Editable Printable Map Williamson + Travis + Hays Counties + Austin, Texas US, exact detailed vector Map Scale 2000 meters, 1:64853, Adobe Illustrator, scalable, editable text format all names, 18 mb ZIP
Main streets named, Main Objects, ZIP codes Map for design, printing, arts, projects, presentations, for architects, designers and builders, business, logistics.
Layers: back, color_fills, water_objects, streets_roads, labels_roads, names_objects, names_streets, names_places, zip codes, zip codes areas, borders counties, legend etc.
The most exact and detailed map of the counties in this scale.
DWG, DXF, CDR and other formats – on request, same price, please, contact
Williamson + Travis + Hays Counties + Austin
This vector map of Austin city is used as a basis for design, editing, and further printing.
This is the most detailed, exact map of Austin city for high-quality printing and polygraphy. You can always clarify the map development date by contacting us.
For your convenience, all objects on Austin vector city map are divided into layers. And the editing is very easy – colors, lines, etc.
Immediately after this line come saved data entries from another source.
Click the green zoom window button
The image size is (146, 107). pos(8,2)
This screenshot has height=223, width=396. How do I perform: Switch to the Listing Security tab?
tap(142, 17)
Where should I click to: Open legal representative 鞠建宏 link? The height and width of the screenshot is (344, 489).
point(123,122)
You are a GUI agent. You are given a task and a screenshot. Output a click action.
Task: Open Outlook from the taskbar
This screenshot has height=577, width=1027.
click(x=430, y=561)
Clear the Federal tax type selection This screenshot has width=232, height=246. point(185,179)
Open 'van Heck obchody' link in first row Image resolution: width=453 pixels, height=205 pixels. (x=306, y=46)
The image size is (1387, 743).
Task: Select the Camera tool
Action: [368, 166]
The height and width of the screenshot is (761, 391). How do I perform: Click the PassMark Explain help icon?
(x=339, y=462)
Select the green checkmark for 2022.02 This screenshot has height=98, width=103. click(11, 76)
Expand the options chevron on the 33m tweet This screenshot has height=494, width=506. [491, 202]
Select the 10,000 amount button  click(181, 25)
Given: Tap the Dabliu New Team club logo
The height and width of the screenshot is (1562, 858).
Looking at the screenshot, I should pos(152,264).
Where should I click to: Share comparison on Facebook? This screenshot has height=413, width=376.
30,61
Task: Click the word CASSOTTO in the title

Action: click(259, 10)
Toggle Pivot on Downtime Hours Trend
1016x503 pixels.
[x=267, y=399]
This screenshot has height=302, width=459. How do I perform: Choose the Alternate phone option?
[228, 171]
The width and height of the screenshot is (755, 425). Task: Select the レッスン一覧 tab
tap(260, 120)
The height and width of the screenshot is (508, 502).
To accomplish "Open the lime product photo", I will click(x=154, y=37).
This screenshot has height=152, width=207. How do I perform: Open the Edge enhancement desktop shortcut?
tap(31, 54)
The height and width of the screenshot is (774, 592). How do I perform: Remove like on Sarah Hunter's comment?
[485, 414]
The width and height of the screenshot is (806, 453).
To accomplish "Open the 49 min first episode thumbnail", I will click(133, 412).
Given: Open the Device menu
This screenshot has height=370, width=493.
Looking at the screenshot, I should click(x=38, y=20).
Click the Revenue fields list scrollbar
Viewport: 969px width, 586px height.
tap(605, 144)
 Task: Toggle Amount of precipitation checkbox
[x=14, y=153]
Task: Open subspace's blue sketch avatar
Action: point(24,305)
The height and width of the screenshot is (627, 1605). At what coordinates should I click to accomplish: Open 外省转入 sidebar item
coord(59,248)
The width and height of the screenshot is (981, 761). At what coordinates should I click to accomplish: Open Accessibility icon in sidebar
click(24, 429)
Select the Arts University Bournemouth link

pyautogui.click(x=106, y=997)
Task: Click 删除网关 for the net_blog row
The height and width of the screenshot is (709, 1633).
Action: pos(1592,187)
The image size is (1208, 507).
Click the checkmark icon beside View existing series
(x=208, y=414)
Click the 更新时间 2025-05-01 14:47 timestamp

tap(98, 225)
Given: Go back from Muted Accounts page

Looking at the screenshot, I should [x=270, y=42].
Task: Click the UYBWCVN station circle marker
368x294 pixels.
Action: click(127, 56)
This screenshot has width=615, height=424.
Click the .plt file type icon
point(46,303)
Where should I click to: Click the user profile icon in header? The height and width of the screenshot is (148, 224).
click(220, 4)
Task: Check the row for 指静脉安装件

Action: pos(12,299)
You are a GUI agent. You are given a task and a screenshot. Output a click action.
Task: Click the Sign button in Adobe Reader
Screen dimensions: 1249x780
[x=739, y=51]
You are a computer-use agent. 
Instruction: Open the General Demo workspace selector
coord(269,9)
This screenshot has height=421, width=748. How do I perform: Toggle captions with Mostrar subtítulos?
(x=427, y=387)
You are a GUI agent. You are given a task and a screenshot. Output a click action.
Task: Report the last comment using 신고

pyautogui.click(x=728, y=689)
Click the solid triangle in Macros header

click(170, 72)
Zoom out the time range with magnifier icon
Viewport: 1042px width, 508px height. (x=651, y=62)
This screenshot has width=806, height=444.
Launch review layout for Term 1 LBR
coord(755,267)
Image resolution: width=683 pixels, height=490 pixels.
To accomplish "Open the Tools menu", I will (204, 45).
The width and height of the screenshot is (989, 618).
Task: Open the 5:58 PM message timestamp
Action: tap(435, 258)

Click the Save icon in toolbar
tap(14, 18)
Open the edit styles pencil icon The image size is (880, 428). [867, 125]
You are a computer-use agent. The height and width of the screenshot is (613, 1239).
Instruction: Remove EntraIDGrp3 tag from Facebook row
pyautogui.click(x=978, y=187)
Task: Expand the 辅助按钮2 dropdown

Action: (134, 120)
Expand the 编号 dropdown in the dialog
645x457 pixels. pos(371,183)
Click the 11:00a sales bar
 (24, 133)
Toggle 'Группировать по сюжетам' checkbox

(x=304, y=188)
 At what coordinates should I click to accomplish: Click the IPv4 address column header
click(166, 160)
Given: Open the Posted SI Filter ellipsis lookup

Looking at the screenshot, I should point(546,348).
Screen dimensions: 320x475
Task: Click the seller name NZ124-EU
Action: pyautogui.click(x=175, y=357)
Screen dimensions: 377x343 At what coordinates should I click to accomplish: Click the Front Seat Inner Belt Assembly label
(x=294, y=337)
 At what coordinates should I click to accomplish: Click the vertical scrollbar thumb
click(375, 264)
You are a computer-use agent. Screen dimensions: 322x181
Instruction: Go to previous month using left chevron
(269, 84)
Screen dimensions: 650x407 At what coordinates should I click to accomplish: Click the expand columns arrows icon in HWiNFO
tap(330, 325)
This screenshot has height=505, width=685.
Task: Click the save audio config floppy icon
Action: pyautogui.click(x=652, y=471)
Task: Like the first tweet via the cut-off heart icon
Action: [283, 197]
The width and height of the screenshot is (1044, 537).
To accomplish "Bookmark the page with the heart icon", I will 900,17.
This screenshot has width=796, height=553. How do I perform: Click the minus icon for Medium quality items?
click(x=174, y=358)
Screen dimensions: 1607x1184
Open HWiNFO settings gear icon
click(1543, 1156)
You can easily add any objects needed (e.g. shops, salons, sale points, gas station or attraction) on any layer of Austin vector map.
One of the advantages of Austin city vector maps of our production is the relevance of cartographic data, we constantly update all our products.
Williamson County is a county in the U.S. state of Texas. As of the 2016 census estimate, the population was 545,412. Its county seat is Georgetown. The county is named for Robert McAlpin Williamson (1804–1859), a community leader and a veteran of the Battle of San Jacinto.
Williamson County is part of the Austin-Round Rock, Texas Metropolitan Statistical Area. It was included with Austin in the Best Cities to Live in for 2009 by the Milken Institute It is on both the Edwards Plateau to the west, rocky terrain and hills, and Texas Blackland Prairies in the east, rich, fertile farming land. The two areas are roughly bisected by Interstate 35.
This vector map of Austin city is used by:
designers, layout designers, printers, advertisers and architects. Our product – vector maps – is designed for further editing and printing in large formats – from @Wall format (a few meters) to A-0 and A-1, A-2, A-3.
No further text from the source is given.